Because postsurgical wound infection is a major source of morbidity and expense, prophylactic antibiotics are frequently given. Current guidelines for their administration are nonspecific but recommend use of antibiotics in surgeries with a high risk of infection or when an infection could have serious consequences. While generally safe, prophylactic antibiotics are associated with allergic reactions, side effects, and the potential for bacterial resistance and superinfection. Knight and colleagues studied wound infection in cases of clean general surgery to establish guidelines for prophylactic antibiotic use in such surgeries.
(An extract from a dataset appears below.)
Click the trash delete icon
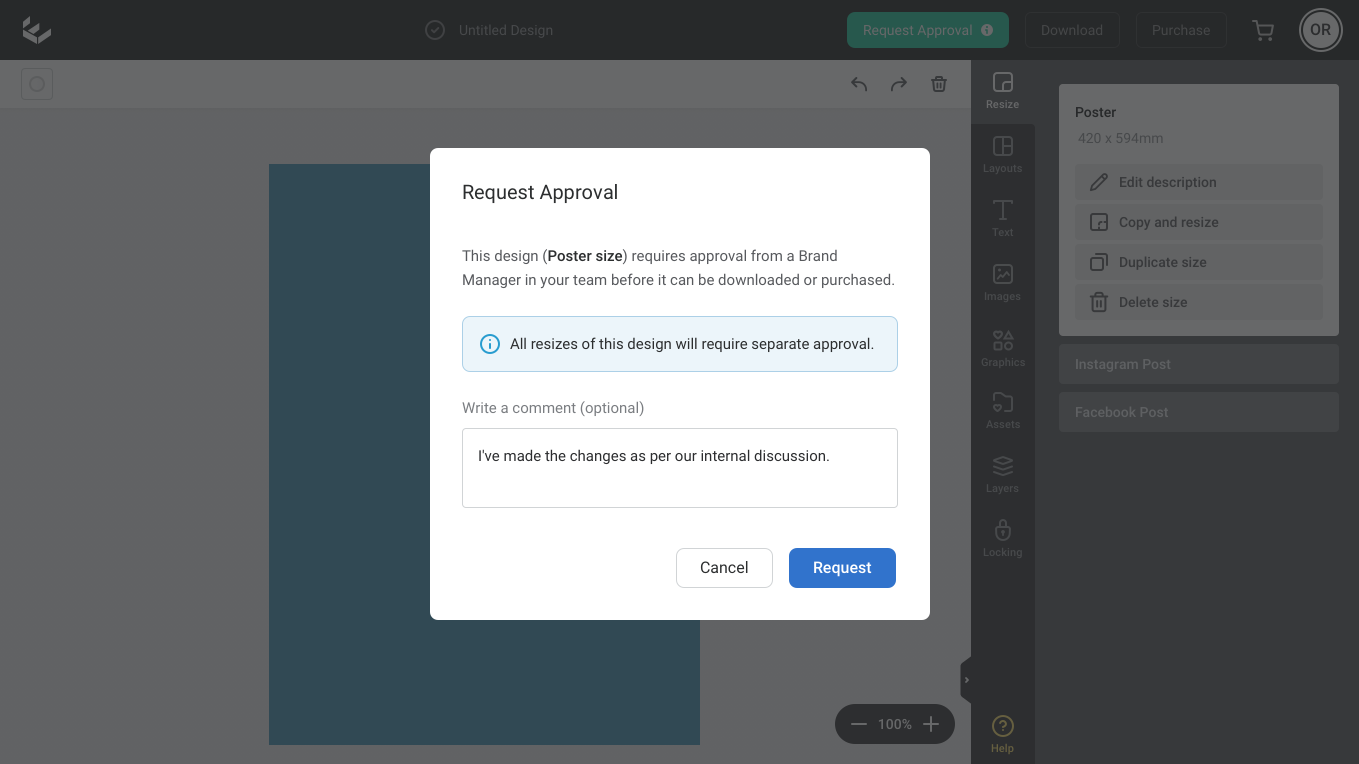The height and width of the screenshot is (764, 1359). click(938, 84)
The authors studied all of the 1,223 clean surgeries conducted in a city hospital during a one-year period. Based on the National Nosocomial Infection Surveillance (NNIS) classification system, 69 percent of cases had no risk, 28 percent were NNIS class 1, and 3 percent were class 2. Wound infections were documented in 16 (1 percent) of the patients. The infection rates by NNIS classification were 0.59 percent in patients in class 0, 2.6 percent in patients in class 1, and 5.4 percent in patients in class 2. Nearly one half of the NNIS class 0 group received prophylactic antibiotics. The infection rate in these 427 patients was 0.94 percent, compared with 0.2 percent in the 414 patients in the class 0 group who did not receive antibiotics. Similarly, infection rates were 2.44 percent in NNIS class 1 patients who received antibiotics and 3.03 percent in those who did not. In NNIS class 2 patients, 6.7 percent of those receiving antibiotics developed infections, but no infections were recorded in patients who did not receive antibiotics.
The authors conclude that prophylactic antibiotics do not reduce the rate of wound infections in clean surgical cases, and they do not recommend using them in NNIS class 0 or class 1 cases.